The Key To Christian Life – Fr. Viet Nguyen

Fr. Viet Nguyen’s Homily January 12, 2020

“Today we celebrate the Baptism of the Lord, but what does this mean for us in our lives?  All of us here have been baptized. We might not remember it, but we all have been baptized and just as much as in the Gospel where Jesus comes up from the waters and the heavens open up and God says, ‘This is my beloved son with whom I am well pleased’ so too on the day of our baptism the very same thing happened.  It’s in our baptism that we enter into the spiritual life. It’s in our baptism that we become adopted children of God. It’s in our baptism where we enter into the life of God, so just as much as those heavens opened up the same thing is true for us. In that moment when we were baptized in the name of the Father and the Son and the Holy Spirit we were named children of God, beloved sons and daughter of God and we enter into life of God and that is the important part of being Christian.  Often times people might think that to be religious or to be Christian is all about being a good person or doing the right thing, but it really isn’t. I’m not saying that it’s not good to be a good person or it’s not to do the right thing, but that’s not exclusive to being a Christian. You see in other religions you might see that as well, so that’s not the key thing of being a Christian it’s not really to be just a good person or do the right thing. What it means to be a Christian to be a Catholic is to enter into the life of God.  That is the key to the Christian life and that’s why the Baptism of the Lord and our very baptism is so important is that we enter into the life of God that through Jesus Christ we enter into a life with the Father just as Jesus Christ.  That’s why when we sign ourselves in the name of the Father and the Son and the Holy Spirit we say, ‘In the name of the Father and of the Son and of the Holy Spirit.’ We’re not praying outside of them, but we’re praying in relationship with them and that is the key to the Christian life that we enter in true relationship with God into his divinity and that is our life and it’s through baptism that we enter into the rest of the sacraments to help purify to help grow closer to God and so today we remember that remember our baptism remember our relationship with God.

Today is also Stewardship Sunday in our Church and often times people think that you have to give more to do more to receive God’s love even more and really that’s a terrible spiritual trap to fall into and that’s a terrible trap to fall into in your relationships in life that the more you do the more you receive.  That isn’t true. The thing about a spiritual principle that is different from the world is the more you give the more you will receive. We hear in the scriptures principals like this, ‘The first shall be last and the last shall be first.’ In stewardship we talk about our time, talent and treasure and it’s not that the more you give the more you will receive per se, but it’s what is holding me back in my life?  What is holding me back from receiving the grace of God even more fully in my life? That’s why we have our stewardship is to give away to see what God has in store for us.”

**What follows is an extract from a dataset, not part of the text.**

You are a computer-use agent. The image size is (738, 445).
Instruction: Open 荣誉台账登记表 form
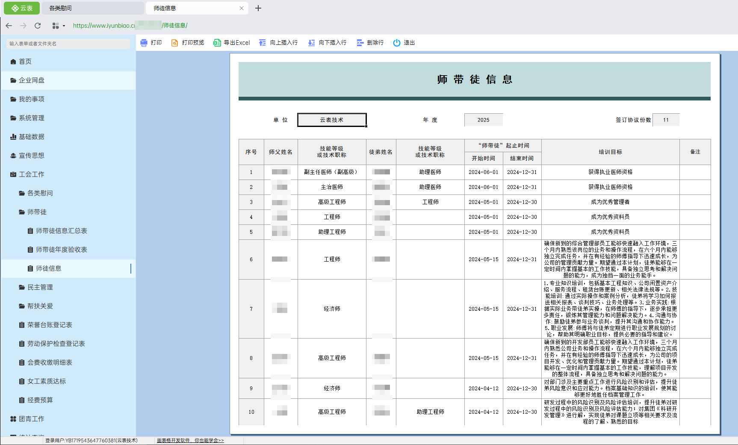[x=50, y=325]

From Fr. Tom’s Homily Epiphany Sunday 1/5/20 “We recall the fact that the Wise Men when they came they offered gifts, Gold, Frankincense and Myrrh.  Gold for a king. Frankincense for a priest. Myrrh used in burial recognizing Jesus as the sufferer, that savior through his death and ultimate resurrection and so those gifts express that gratitude of the Wise Men, but we too are called to bring a gift to Christ.  We too have a very special gift to offer to Christ the King and it is not Frankincense or Myrrh, none of those things at all, but rather it is the gift of our life, it is the gift of who we are, it’s the gift of our love that we bring and present to the Christ Child to the savior of us all.  Every time we come to Mass, there’s one gift that we bring to offer in gratitude for all that God does for us and that is the gift of our own love. The one thing that God does not have that we have is the gift of our self and that is the gift that we are called to bring and when those gifts are brought forward at the offertory time, those bread and wine, they really at that point symbolize us.  They symbolize our lives, they symbolize our gratitude, our love and so we need to place ourselves on that paten to make that wine be an expression of the gift of ourself at each and every Eucharist that we share. That’s the beautiful gift that we have to offer.”

Sharon Weems, Business Manager: “What a joy it is to be part of such a generous community here at Church of the Ascension where our parish family so faithfully makes sacrifices and gives back in gratitude for all that God has given us.  

In this past year many activities and fruits of our strong parish life were blessed by the gifts you shared despite challenges we faced in our culture and financial responsibilities.  Thank you to all who serve and offer financial contributions. Our many ministries, employees and leaders at the parish are grateful for the participation, generosity, and faith you bring to the Church and beyond.  We pray for unending blessings and how we can show our gratitude for all that we have in this coming year so that we may continue to joyfully proclaim, celebrate, witness and serve Jesus Christ.”

“Later on this week in the mail you will get a form asking you to renew your commitment to stewardship in this coming year, your time, talent and treasure.  What I’m asking you is not to just go through it and mark down what you can do or the things you can give or what the Church needs, but I ask you to really prayerfully consider, so take it to prayer.  Take it to your time in adoration and ask the Lord and see what he’s calling you to do calling you to give so that you can grow in deeper relationship with the Lord.”